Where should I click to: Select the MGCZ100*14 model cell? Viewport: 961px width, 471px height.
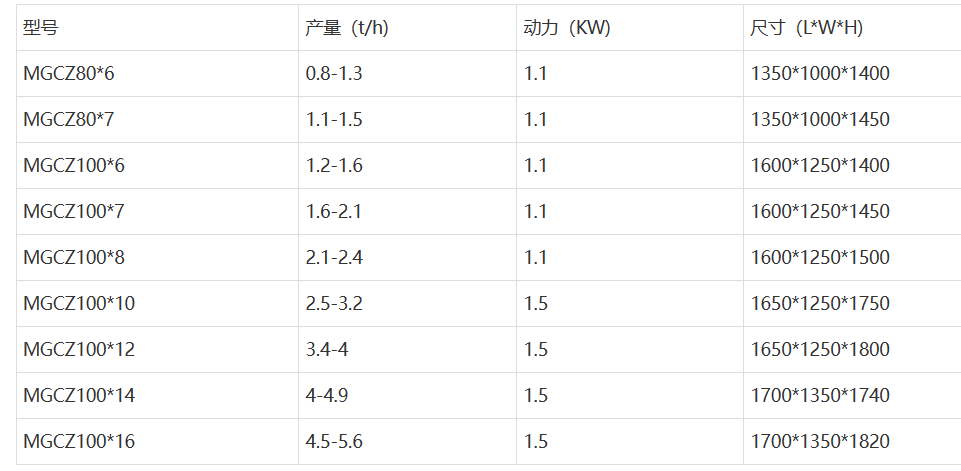(x=158, y=396)
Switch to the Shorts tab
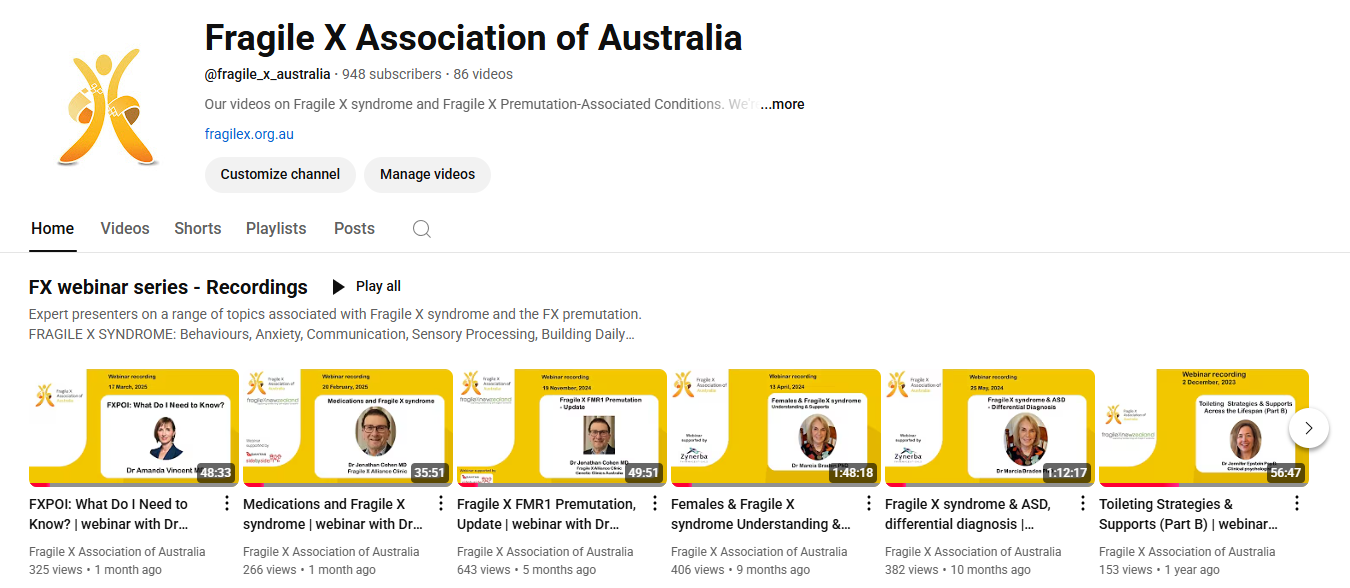Image resolution: width=1350 pixels, height=588 pixels. point(197,228)
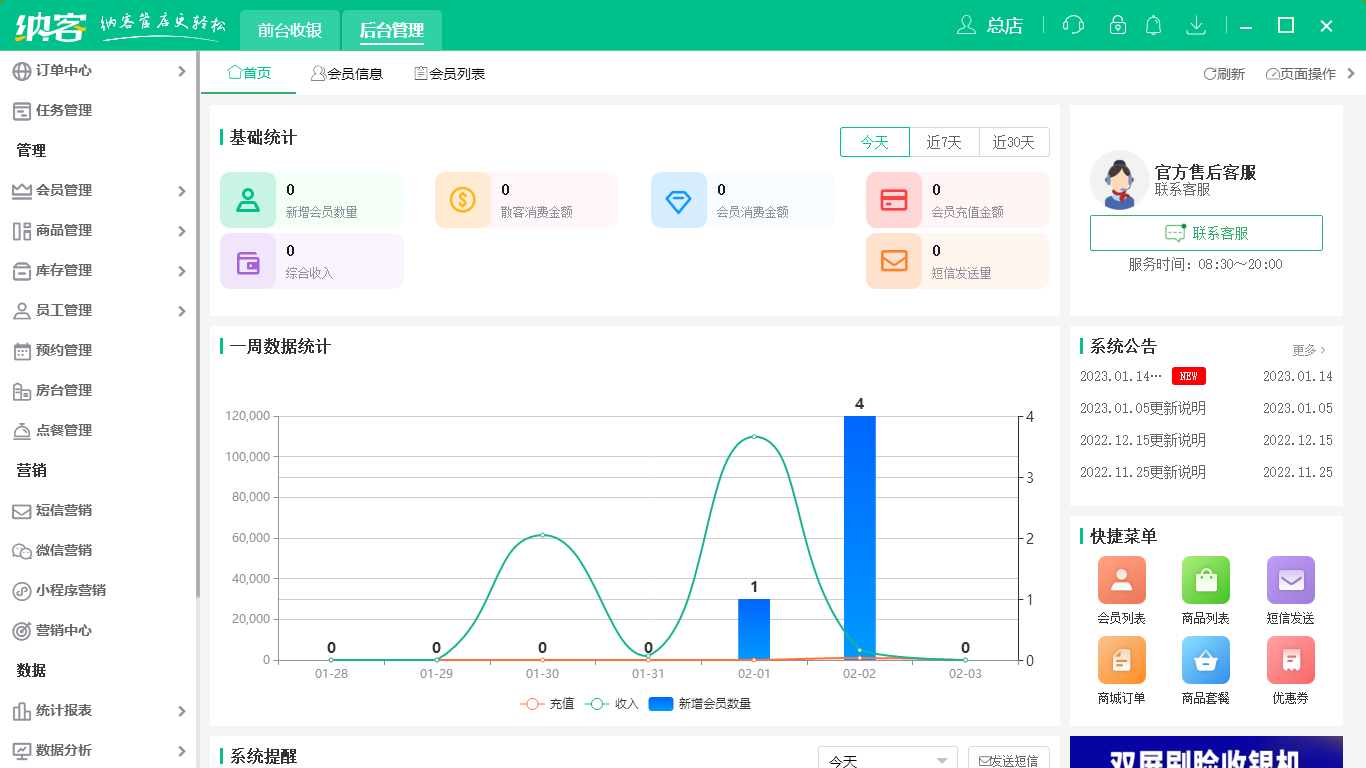
Task: Select the 近7天 statistics filter
Action: click(x=944, y=142)
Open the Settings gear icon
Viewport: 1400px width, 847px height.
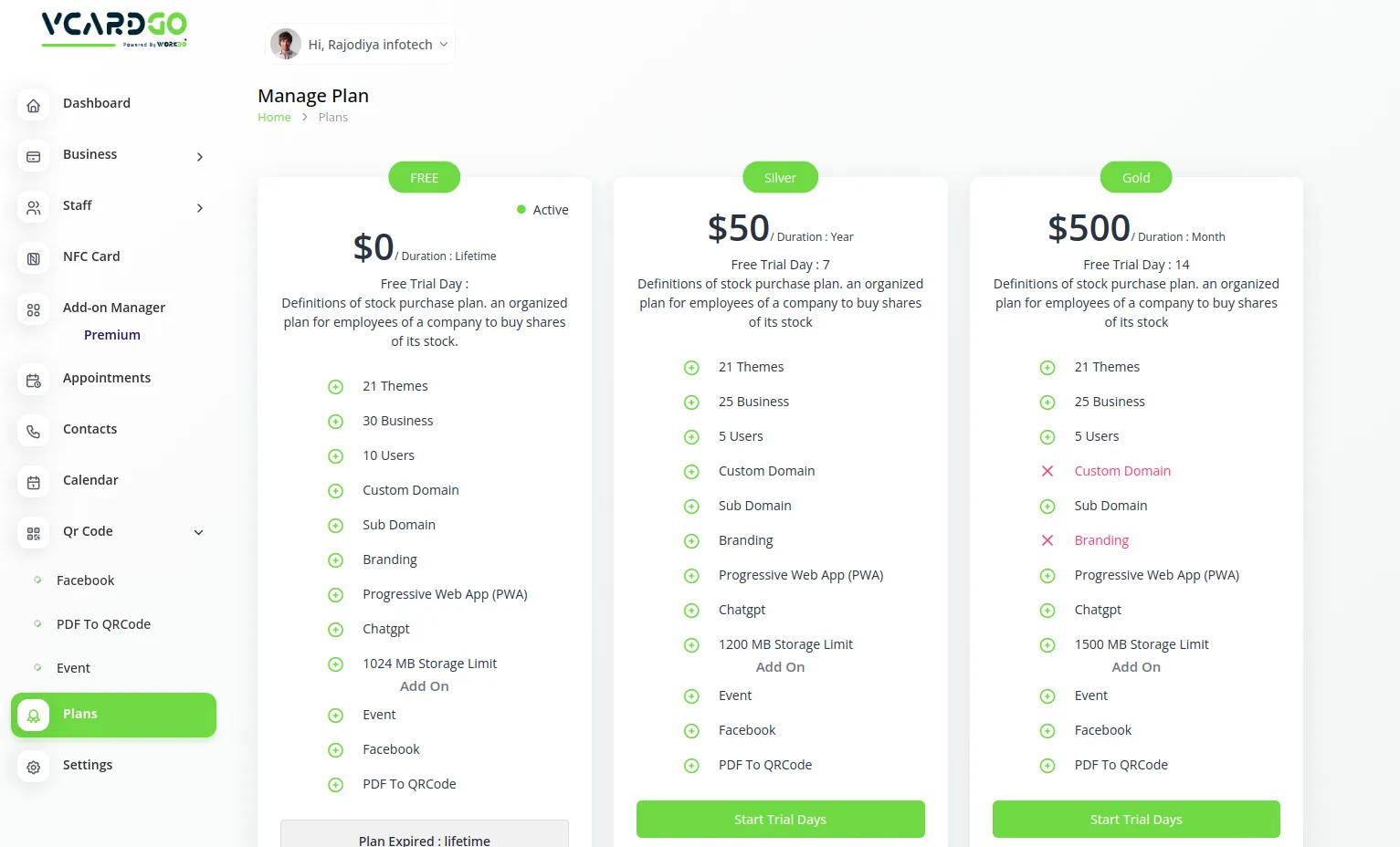click(34, 768)
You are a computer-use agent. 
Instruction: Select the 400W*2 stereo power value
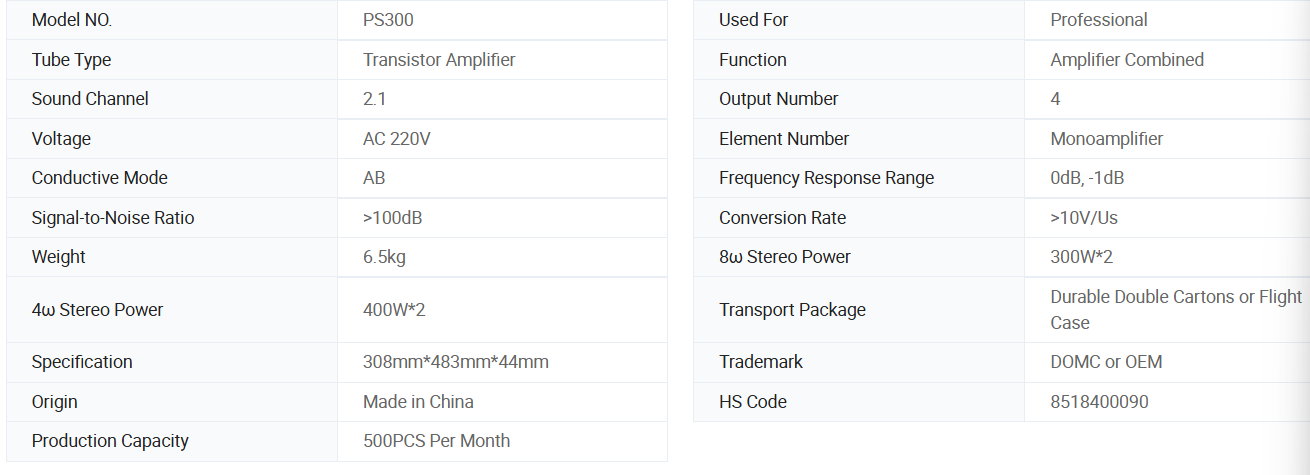[x=394, y=310]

EXERCISE OBJECTIVE —
Pictures stay out; print everything else in the data exactly.

SOLUTION FOR THIS PROBLEM —
Where should I click to: Select the MGCZ100*14 model cell? Viewport: 961px width, 471px height.
(x=158, y=396)
Switch to the Shorts tab
Image resolution: width=1350 pixels, height=588 pixels. point(197,228)
Task: Select the 近7天 statistics filter
Action: click(x=944, y=142)
Open the Settings gear icon
Viewport: 1400px width, 847px height.
click(34, 768)
You are a computer-use agent. 
Instruction: Select the 400W*2 stereo power value
[x=394, y=310]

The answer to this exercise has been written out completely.